Avec la reconnaissance faciale, une Iranienne envisage de faire appliquer une nouvelle loi sur le hijab

Le gouvernement iranien s’emploie à utiliser la technologie de reconnaissance faciale dans les transports publics pour identifier les femmes qui refusent de se conformer à une loi stricte les obligeant à porter un foulard, a rapporté le journal.Le garde« .

Le secrétaire du Siège pour la promotion de la vertu et la prévention du vice en Iran Mohammad Saleh Hashemi Golpayegani a déclaré dans une interview que le gouvernement prévoyait d’utiliser la technologie de censure contre les femmes pour mettre en œuvre une nouvelle loi proposée par le président du pays Ibrahim Raisi, qui fixe conditions pour les vêtements pour femmes.
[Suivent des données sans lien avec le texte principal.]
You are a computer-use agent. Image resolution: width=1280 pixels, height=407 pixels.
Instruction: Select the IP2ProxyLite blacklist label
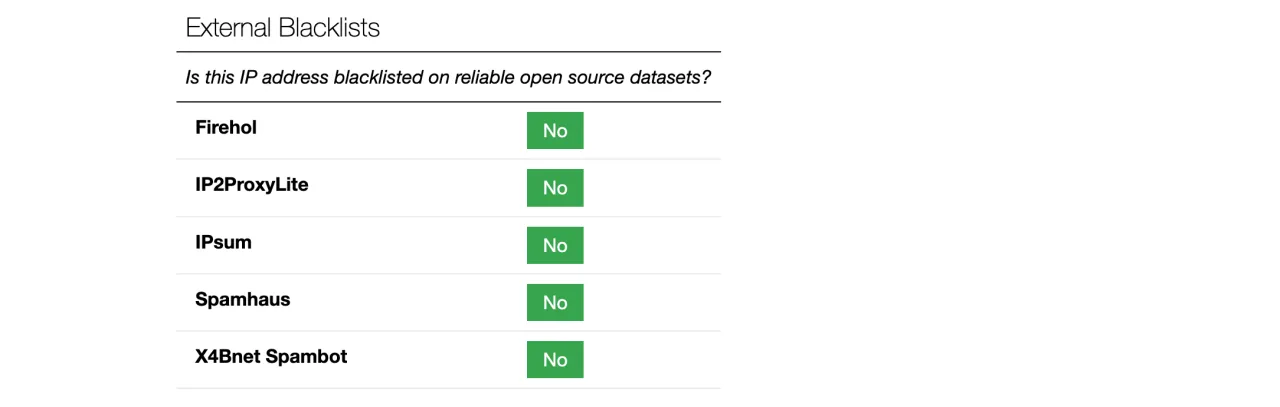click(252, 185)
La signature de la loi est intervenue le 15 août, un mois après la célébration de la « Journée du voile et de la chasteté » le 12 juillet, qui a déclenché une vague de protestations massives de femmes, et les militantes ont posté leurs photos sans voile dans des lieux publics sur les réseaux sociaux. et les autorités ont répondu par une campagne massive d’arrestations et de détentions d’un certain nombre de personnes qui ont été forcées de faire des aveux à la télévision, selon le journal britannique.
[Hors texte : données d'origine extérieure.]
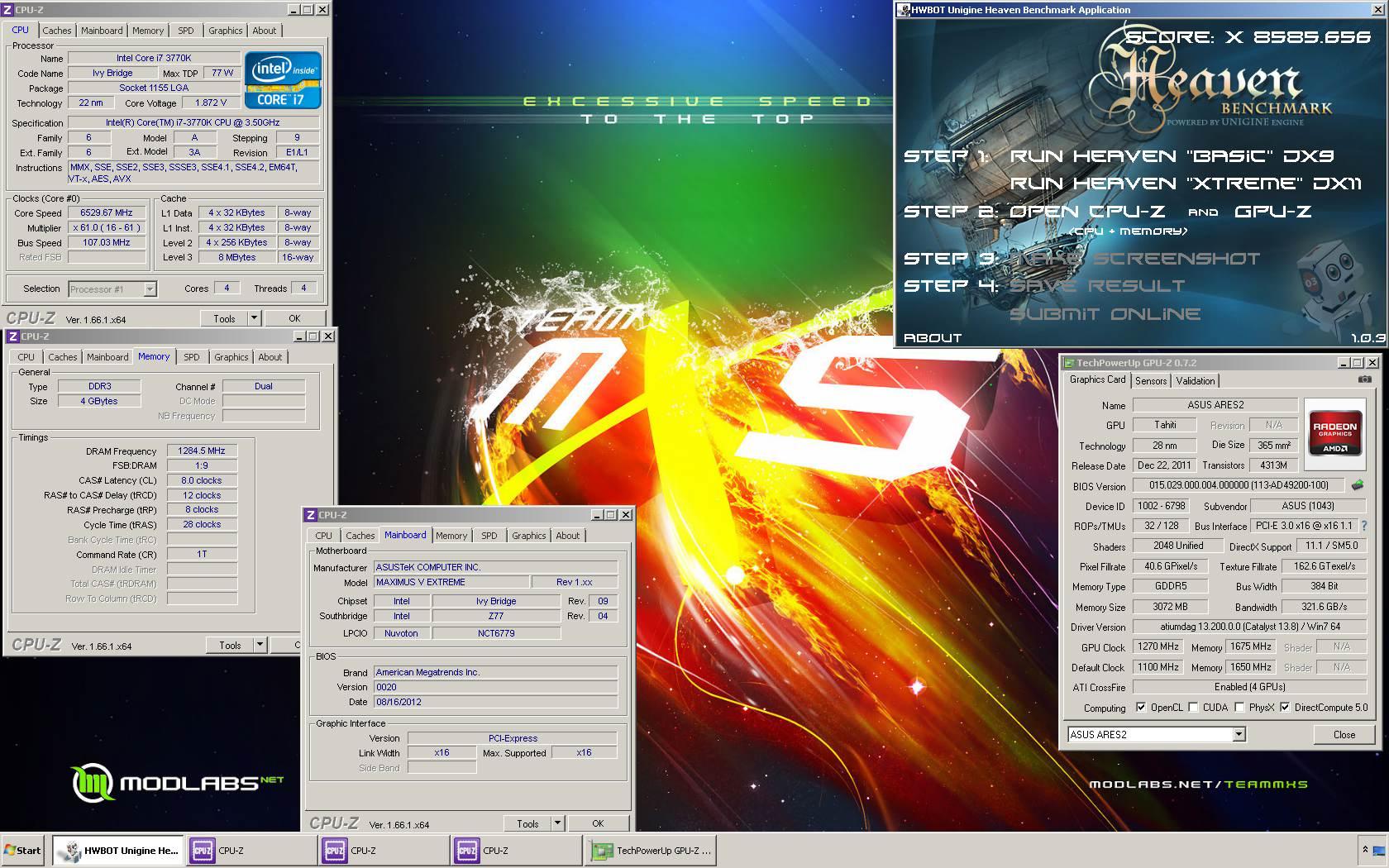
Task: Click the PCI-E bus interface question mark
Action: pos(1363,526)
Les autorités iraniennes ont arrêté plus de 300 militants anti-foulard en République islamique, rapporte l’agence de presse Fars, citant un responsable de la Commission pour la promotion de la vertu et la prévention du vice.

« Nous avons identifié plus de 300 personnes qui militent contre le port du foulard de diverses manières », a déclaré Ali Khan Mohammadi, porte-parole de l’agence.

« Toutes ces personnes ont été arrêtées », a-t-il ajouté, sans plus de détails sur le moment ou le lieu où cela s’est produit.

Cela survient à un moment de débats publics renouvelés sur le fait de rendre le voile obligatoire au milieu de rapports suggérant que les contrôles deviennent plus stricts qu’auparavant.

Après la victoire de la révolution islamique en 1979, la loi iranienne obligeait les femmes, quelle que soit leur nationalité ou leur religion, à se couvrir la tête et le cou.

Mais le champ d’application de ces règles s’est progressivement élargi au cours des deux dernières décennies. De nombreuses femmes portent leur foulard de manière lâche, exposant une partie de leurs cheveux, en particulier à Téhéran et dans les grandes villes.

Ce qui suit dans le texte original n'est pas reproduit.